Healthy 9-Year-Old from Sierra Leone Banned from British School over Ebola Fears

A boy from Sierra Leone has been banned from attending a school in Britain after parents became worried he could spread Ebola.

Nine-year-old Kofi Mason-Sesay was due to attend St Simon’s Catholic Primary School in Greater Manchester as part of an annual placement, but worried parents complained, saying he could pass the virus to their children.

Kofi’s mother, Miriam, hit back, calling the parents “ignorant” and saying: “We are being treated like lepers and it’s very sad.”

The Daily Mail reports that Mrs Mason-Sesay, who is English, runs a charity called EducAid which educates vulnerable children in Sierra Leone. She married a local man, Alhassan Sesay, in 2003 and Kofi was born in 2005. Alhassan died in 2009, however, and Mrs Mason-Sesay vowed never to travel without her son.

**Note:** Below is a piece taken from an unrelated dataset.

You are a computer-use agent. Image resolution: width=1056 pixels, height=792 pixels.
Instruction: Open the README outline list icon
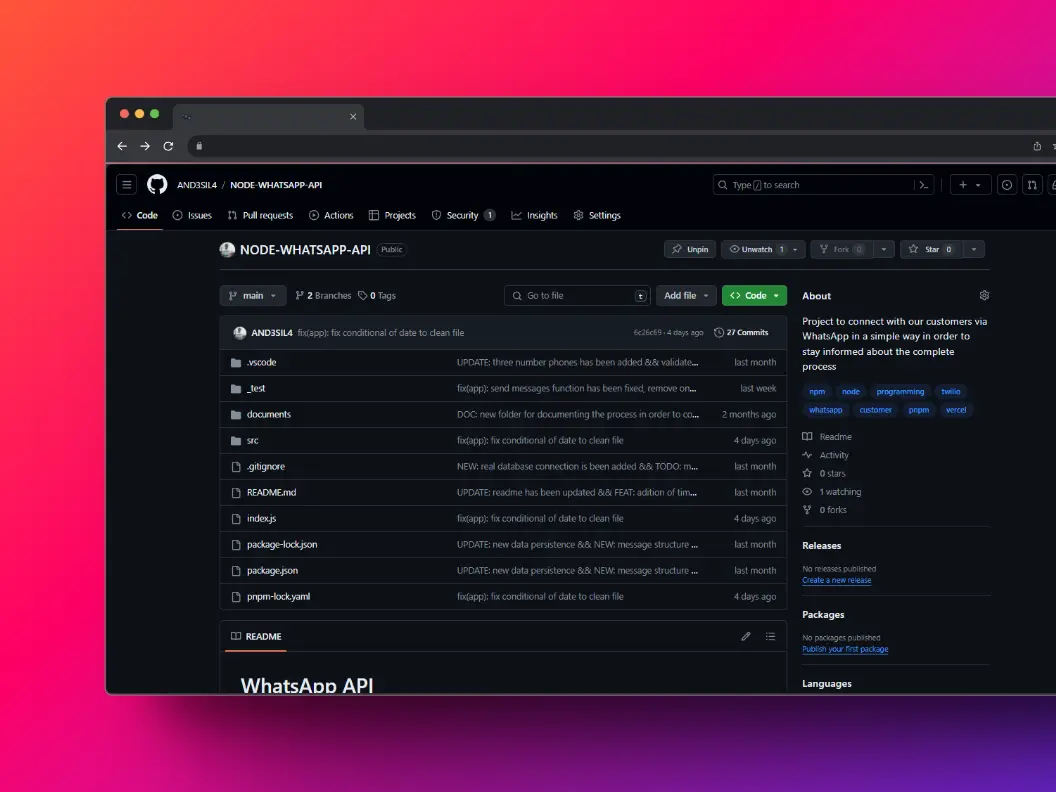(770, 636)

She returns to Britain twice a year to speak about the charity’s work, with Kofi accompanying her each time. He was offered a place at St Simon’s during his mother’s visits, however this time parents have stopped him attending the school.

“The school and its governors have been extremely supportive,” Mrs Mason-Sesay said, “but I’m afraid they’ve been put under undue pressure by an aggressive minority spreading panic and ignorance about this virus.

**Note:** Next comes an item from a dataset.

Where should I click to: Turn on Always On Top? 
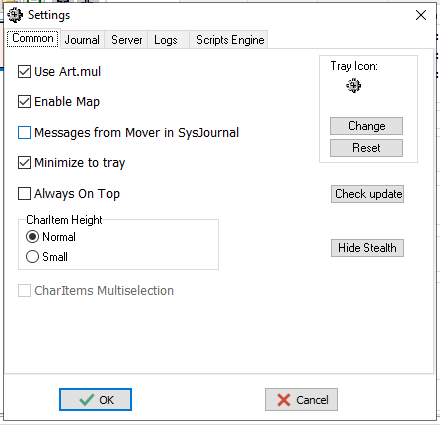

“I am a reasonable citizen and mother – there is no way I would be wandering around with my nine-year-old if he had ebola. We have had one case in Britain, but just one, because we contain it.

“It is a difficult disease to catch but that point has not been taken on by these ignorant parents. We have absolutely no contact with sick people – we’re an education charity.”

In a letter to parents, the school’s head teacher said that she and the school’s governors had decided “with a heavy heart” to stop Kofi’s visit.

She wrote: “It is with great sadness that we decided to cancel the visit; the misguided hysteria emerging is extremely disappointing, distracting us from our core purpose of educating your children and is not an environment that I would wish a visitor to experience.”

Some parents have defended their actions, however. Richard Chamberlain told the Daily Mail that he had considered taking his children out of school if Kofi had been allowed to attend.

“All the information we get in the media is that this disease has an incubation over 21 days, as far as we are concerned he could be ill by day 20 – who knows? 

“The risk is not worth taking. I absolutely would be worried if he was here.”